Pour les jeunes patients palestiniens de l’hôpital MSF d’Amman, l’avenir reste sombre et incertain. Il n’y a toujours aucun endroit sûr à Gaza, et même s’ils pourront éventuellement y retourner physiquement à un moment donné, les perspectives sont obscures. Tous ont perdu des membres de leur famille, ainsi que leur maison et leur école.
Deema veut retourner à l’école et voir sa famille, mais pas avant la fin de la guerre et la reconstruction de Gaza.
« J’aimerais simplement pouvoir retourner à l’école et terminer mes études, puis devenir ingénieure. J’aimerais que Gaza redevienne comme avant. Nous ne voulons pas être déplacés ou chassés, nous voulons simplement revenir à notre vie d’avant la guerre.
Cinq mois après l’attaque contre sa maison, Karam marche à nouveau, il peut bouger son bras gauche et son œil gauche se rouvre lentement – une guérison presque miraculeuse si l’on considère qu’il était initialement considéré comme mort par le personnel médical de l’hôpital Al-Aqsa.

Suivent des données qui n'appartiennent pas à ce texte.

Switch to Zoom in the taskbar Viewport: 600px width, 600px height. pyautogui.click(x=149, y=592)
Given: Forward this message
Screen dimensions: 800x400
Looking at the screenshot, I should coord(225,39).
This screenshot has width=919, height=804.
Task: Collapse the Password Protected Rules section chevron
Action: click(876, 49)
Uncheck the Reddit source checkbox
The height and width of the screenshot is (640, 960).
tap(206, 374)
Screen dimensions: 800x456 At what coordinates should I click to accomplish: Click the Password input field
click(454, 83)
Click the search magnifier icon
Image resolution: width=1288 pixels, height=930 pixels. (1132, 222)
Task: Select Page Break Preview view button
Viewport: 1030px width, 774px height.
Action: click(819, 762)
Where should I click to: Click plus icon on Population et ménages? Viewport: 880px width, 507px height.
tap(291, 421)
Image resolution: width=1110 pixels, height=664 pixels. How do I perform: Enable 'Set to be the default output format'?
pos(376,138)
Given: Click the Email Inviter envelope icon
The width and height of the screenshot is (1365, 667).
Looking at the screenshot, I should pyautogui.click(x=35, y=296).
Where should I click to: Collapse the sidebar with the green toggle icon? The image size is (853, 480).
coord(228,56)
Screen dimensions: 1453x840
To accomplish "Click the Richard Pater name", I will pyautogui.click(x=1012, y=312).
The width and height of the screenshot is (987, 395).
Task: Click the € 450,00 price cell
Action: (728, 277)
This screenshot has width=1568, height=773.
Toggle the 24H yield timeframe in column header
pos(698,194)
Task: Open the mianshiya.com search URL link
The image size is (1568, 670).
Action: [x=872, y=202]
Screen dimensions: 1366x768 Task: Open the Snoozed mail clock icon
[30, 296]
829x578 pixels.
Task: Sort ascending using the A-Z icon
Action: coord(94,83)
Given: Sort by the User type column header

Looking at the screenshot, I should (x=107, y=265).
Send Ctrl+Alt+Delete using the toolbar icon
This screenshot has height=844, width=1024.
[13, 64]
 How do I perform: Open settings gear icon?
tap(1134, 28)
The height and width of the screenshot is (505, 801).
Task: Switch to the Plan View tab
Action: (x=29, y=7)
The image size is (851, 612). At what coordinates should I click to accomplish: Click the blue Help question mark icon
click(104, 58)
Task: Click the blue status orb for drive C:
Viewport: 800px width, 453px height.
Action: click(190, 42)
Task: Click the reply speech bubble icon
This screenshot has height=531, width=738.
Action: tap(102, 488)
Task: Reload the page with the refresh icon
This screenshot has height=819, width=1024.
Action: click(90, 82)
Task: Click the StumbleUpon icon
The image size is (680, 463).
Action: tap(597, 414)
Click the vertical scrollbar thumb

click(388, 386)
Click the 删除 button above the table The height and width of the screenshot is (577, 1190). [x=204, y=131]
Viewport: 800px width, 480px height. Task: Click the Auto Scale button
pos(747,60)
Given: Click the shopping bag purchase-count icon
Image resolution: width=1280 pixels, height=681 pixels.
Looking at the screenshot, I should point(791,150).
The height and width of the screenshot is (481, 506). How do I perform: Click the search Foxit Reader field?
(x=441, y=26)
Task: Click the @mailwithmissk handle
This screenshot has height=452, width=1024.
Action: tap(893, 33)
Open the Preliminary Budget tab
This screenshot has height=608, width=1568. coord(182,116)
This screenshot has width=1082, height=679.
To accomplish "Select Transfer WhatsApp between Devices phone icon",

Aujourd’hui, Karam sourit en lâchant ses béquilles dans le service de physiothérapie et en saisissant les barres stabilisatrices parallèles pour faire quelques pas en avant. Avant la guerre, il voulait devenir dentiste, comme son frère aîné Tareq, mais, depuis qu’il a été blessé, il n’est pas sûr que ce soit possible.
« J’y vais étape par étape. Si la guerre se termine, si Dieu le veut, nous retournerons à Gaza. C’est mon pays, c’est là que j’ai passé toute ma vie. Mes amis sont là-bas. Mais pour l’instant, je suis ici et je veux aller mieux. Un pas à la fois.